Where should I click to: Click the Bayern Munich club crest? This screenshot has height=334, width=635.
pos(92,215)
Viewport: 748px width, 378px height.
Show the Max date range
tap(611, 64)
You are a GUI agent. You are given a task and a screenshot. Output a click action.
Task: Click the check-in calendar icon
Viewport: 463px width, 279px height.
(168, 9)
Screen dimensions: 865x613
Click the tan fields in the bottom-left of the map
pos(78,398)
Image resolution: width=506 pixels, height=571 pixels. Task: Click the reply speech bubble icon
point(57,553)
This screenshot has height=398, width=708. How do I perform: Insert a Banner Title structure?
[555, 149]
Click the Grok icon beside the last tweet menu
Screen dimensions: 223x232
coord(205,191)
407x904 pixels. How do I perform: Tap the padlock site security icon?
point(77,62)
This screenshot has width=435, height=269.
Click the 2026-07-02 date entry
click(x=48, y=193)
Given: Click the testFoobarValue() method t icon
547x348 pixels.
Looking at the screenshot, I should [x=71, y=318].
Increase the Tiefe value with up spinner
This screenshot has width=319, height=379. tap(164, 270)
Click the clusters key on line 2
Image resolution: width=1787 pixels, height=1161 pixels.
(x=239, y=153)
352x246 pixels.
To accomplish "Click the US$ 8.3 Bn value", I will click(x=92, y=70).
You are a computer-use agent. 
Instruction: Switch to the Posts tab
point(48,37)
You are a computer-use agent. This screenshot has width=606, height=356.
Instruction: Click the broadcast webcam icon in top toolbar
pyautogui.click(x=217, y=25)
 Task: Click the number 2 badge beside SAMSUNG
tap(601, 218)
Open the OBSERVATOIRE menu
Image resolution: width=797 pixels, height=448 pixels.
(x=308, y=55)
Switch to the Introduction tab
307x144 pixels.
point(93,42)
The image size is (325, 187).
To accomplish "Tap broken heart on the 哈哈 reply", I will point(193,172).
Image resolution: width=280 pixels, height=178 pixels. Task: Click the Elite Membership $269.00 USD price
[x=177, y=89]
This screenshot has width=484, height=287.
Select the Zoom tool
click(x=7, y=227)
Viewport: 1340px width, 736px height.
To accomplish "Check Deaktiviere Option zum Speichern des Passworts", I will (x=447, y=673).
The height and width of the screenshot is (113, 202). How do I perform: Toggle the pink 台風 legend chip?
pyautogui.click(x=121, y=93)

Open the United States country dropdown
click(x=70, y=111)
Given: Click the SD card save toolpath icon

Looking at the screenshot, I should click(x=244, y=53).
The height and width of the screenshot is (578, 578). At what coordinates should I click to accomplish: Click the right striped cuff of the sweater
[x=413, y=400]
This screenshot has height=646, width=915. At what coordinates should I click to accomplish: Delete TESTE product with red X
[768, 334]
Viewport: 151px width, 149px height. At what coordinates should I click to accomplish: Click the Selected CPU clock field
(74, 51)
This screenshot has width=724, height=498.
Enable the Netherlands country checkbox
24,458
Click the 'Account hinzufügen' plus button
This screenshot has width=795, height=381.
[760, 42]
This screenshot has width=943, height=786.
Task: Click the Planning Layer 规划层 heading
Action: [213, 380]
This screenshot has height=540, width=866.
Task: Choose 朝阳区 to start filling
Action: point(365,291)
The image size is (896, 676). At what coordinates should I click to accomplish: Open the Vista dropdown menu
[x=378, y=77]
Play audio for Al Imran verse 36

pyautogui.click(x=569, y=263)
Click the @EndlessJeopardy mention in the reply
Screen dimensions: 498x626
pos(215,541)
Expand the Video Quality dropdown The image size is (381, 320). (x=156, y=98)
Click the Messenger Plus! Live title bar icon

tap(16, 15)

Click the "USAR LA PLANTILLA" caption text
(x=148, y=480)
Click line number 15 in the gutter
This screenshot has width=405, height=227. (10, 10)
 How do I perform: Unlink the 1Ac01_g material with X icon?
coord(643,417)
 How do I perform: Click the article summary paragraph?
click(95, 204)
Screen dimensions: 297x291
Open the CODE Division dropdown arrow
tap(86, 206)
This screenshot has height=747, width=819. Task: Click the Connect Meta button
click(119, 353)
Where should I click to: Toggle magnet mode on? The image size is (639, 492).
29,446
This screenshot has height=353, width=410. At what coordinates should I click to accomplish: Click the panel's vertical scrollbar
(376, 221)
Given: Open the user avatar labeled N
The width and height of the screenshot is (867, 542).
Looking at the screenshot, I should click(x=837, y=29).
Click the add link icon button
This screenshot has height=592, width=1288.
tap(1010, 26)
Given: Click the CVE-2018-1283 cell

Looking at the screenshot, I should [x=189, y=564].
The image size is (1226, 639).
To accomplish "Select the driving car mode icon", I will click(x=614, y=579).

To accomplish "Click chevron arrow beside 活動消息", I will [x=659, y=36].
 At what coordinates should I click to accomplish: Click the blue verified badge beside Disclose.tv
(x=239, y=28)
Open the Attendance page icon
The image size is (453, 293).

++++++++++++++++++++

REQUIRED ACTION: Starting at the line that contains "Screen dimensions: 297x291", restate word for word every line through the last one in the records above. Return nothing else.

RESULT:
Screen dimensions: 297x291
Open the CODE Division dropdown arrow
tap(86, 206)
This screenshot has height=747, width=819. Task: Click the Connect Meta button
click(119, 353)
Where should I click to: Toggle magnet mode on? The image size is (639, 492).
29,446
This screenshot has height=353, width=410. At what coordinates should I click to accomplish: Click the panel's vertical scrollbar
(376, 221)
Given: Open the user avatar labeled N
The width and height of the screenshot is (867, 542).
Looking at the screenshot, I should click(x=837, y=29).
Click the add link icon button
This screenshot has height=592, width=1288.
tap(1010, 26)
Given: Click the CVE-2018-1283 cell

Looking at the screenshot, I should [x=189, y=564].
The image size is (1226, 639).
To accomplish "Select the driving car mode icon", I will click(x=614, y=579).

To accomplish "Click chevron arrow beside 活動消息", I will [x=659, y=36].
 At what coordinates should I click to accomplish: Click the blue verified badge beside Disclose.tv
(x=239, y=28)
Open the Attendance page icon
The image size is (453, 293).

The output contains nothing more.